A system configuration mistake caused the outage that affected Windows Azure customers in western Europe last week, according to Microsoft.
As a result, the Microsoft public cloud application hosting and development platform was unavailable for about two and a half hours on August 2. Microsoft didn't say how many customers were impacted.
At issue was a "safety valve" mechanism in the Azure network infrastructure designed to prevent cascading network failures. It does so by capping the number of connections that network hardware devices accept.
"Prior to this incident, we added new capacity to the West Europe sub-region in response to increased demand. However, the limit in corresponding devices was not adjusted during the validation process to match this new capacity," said Mike Neil, Windows Azure general manager.
A sudden rise in the affected cluster's usage led to the "safety valve" threshold being exceeded, which generated a storm of network management alerts. "The increased management traffic in turn triggered bugs in some of the cluster's hardware devices, causing these to reach 100% CPU utilisation impacting data traffic," Neil said.
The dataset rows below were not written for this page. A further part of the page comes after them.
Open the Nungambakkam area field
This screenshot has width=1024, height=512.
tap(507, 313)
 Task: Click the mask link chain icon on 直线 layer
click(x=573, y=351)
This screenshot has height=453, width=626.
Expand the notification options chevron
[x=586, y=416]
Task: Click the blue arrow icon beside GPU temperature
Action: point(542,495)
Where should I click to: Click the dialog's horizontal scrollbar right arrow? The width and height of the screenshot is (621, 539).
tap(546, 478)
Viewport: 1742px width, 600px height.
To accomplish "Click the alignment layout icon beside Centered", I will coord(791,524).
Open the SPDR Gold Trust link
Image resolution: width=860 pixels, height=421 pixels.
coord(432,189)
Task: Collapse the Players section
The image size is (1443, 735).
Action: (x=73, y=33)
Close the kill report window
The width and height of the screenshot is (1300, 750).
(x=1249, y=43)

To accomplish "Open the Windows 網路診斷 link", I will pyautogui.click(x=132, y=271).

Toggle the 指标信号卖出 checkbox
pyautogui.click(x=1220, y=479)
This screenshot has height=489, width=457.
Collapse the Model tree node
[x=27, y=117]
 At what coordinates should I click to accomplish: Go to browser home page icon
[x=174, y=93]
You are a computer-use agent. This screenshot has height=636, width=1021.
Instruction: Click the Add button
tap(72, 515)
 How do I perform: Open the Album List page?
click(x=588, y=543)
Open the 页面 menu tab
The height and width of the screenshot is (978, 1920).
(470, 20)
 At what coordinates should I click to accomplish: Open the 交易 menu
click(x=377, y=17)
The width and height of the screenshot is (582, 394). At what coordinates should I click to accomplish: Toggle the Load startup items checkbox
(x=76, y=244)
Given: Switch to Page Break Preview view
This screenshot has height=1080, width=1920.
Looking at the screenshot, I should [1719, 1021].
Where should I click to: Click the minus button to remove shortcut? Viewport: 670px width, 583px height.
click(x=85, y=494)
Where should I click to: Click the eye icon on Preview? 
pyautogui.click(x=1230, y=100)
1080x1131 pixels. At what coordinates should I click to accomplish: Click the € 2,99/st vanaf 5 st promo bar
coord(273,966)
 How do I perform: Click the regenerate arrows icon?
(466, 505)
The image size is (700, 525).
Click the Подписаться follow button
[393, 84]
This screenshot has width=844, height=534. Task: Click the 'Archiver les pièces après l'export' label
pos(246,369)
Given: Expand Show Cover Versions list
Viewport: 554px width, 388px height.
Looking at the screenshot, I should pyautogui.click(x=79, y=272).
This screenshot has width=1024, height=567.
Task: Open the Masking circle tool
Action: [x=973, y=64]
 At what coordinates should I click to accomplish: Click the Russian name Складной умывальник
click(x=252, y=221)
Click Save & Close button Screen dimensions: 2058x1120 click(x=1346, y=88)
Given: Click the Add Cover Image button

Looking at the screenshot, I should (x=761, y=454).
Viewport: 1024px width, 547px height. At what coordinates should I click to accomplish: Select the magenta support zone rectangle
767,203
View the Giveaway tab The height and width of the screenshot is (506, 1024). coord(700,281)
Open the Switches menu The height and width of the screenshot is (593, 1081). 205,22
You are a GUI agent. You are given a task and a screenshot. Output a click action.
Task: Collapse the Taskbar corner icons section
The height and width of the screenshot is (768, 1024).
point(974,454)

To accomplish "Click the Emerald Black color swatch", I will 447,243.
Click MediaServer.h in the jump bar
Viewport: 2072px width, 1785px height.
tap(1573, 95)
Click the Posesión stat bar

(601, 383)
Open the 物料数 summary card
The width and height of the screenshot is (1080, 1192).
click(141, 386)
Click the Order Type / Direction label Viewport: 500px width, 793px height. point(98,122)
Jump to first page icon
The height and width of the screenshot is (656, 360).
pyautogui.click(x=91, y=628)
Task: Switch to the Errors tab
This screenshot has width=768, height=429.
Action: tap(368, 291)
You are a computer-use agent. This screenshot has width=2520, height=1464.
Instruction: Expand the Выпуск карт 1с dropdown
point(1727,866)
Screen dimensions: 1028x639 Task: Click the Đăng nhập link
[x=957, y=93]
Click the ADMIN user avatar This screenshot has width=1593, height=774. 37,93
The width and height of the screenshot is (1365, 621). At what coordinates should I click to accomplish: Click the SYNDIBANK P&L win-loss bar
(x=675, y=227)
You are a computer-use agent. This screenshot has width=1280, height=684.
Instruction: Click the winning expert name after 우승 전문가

At the time, Microsoft solved the problem by increasing the affected cluster's "safety valve" limits. To prevent the situation from recurring, Microsoft is patching the identified bugs in the networking hardware devices, and it is also improving the network monitoring systems, so that they can identify and address connectivity issues before they cause outages.
Forrester Research analyst James Staten said that PaaS (platform as a service) clouds such as Azure are very complex and highly automated environments, and sometimes glitches crop up in production that can't be anticipated in test environments. "This appears to be one of those cases," he said.
Over time as new features, greater use and other factors enter the equation, administrators have to take steps to adjust and optimise the running system, and occasionally something will break, he said.
"Should it be something clients should be concerned about? Not really. It is an example of the kinds of things that can happen in a cloud environment. But far worse things are more common in a typical enterprise data center," Staten said.
IT chiefs and developers planning to host applications in the cloud need to configure them and design them to be fault tolerant. "That is a fundamental shift in thinking most developers and enterprise operations teams need to understand when embarking on cloud deployments," he said.
"These types of outages are learning opportunities for both the cloud admins and cloud customers. Rather than view these incidents as indictments of cloud, they should be seen as opportunities to improve your use of the cloud," he added.